When working with files, unless you have a good reason not to, use with
:
with open(the_filename, 'w') as outfile:
outfile.write(something)
do_some_more...
# now done with out file -- it will be closed, regardless of errors, etc.
do_other_stuff
with
invokes a context manager – which can be confusing, but for now, just follow this pattern – it really is more robust.
And you can even do two at once:
with open(source, 'rb') as infile, open(dest, 'wb') as outfile:
outfile.write(infile.read())
Binary files
Python can open files in one of two modes:
Text
Binary
This is just what you’d think – if the file contains text, you want text mode. If the file contains arbitrary binary data, you want binary mode.
All data in all files is binary – that’s how computers work. So in Python3, “text” actually means Unicode – which is a particular system for matching characters to binary data.
But this too is complicated – there are multiple ways that binary data can be mapped to Unicode text, known as “encodings”. In Python, text files are by default opened with the “utf-8” encoding. These days, that mostly “just works”.
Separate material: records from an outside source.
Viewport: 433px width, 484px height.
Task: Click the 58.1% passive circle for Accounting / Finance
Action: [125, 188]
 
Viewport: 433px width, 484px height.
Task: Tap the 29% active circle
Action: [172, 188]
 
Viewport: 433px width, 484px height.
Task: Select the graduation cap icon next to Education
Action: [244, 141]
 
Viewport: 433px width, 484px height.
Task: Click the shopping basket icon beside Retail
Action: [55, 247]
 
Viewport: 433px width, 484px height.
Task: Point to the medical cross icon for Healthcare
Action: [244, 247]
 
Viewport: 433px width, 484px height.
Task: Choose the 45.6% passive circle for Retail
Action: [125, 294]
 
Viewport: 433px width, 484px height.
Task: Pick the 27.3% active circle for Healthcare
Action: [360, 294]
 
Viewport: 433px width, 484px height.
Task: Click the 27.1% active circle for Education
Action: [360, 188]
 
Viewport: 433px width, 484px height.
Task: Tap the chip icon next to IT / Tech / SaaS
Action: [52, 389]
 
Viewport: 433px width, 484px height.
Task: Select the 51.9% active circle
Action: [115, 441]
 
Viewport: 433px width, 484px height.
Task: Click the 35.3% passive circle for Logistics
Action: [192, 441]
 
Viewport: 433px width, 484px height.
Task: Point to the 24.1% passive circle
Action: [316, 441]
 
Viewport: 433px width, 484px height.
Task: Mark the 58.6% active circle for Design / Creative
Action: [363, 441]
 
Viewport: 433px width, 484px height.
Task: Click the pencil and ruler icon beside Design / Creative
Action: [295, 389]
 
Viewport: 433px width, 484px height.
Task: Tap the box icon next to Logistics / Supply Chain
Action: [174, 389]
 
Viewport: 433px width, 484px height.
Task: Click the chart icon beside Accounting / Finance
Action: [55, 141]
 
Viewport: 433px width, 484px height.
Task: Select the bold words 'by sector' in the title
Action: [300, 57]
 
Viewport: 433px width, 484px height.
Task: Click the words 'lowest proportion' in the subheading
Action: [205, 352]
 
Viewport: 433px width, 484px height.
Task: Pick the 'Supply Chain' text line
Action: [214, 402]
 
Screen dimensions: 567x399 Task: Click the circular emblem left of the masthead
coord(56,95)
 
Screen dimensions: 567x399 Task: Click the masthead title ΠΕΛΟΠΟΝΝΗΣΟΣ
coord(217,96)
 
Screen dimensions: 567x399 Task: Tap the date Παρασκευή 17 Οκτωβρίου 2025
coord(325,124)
But if you read a binary file as text, then Python will try to interpret the bytes as utf-8 encoded text – and this will likely fail:
In [13]: open("a_photo.jpg").read()
---------------------------------------------------------------------------
UnicodeDecodeError Traceback (most recent call last)
<ipython-input-13-5c699bc20e80> in <module>()
----> 1 open("PassportPhoto.JPG").read()
/Library/Frameworks/Python.framework/Versions/3.5/lib/python3.5/codecs.py in decode(self, input, final)
319 # decode input (taking the buffer into account)
320 data = self.buffer + input
--> 321 (result, consumed) = self._buffer_decode(data, self.errors, final)
322 # keep undecoded input until the next call
323 self.buffer = data[consumed:]
UnicodeDecodeError: 'utf-8' codec can't decode byte 0xff in position 0: invalid start byte
In Python2, it’s less likely that you’ll get an error like this – it doesn’t try to decode the file as it’s read – even for text files – so it’s a bit tricky and more error prone.
NOTE: If you want to actually DO anything with a binary file, other than passing it around, then you’ll need to know a lot about how the details of what the bytes in the file mean – and most likely, you’ll use a library for that – like an image processing library for the jpeg example above.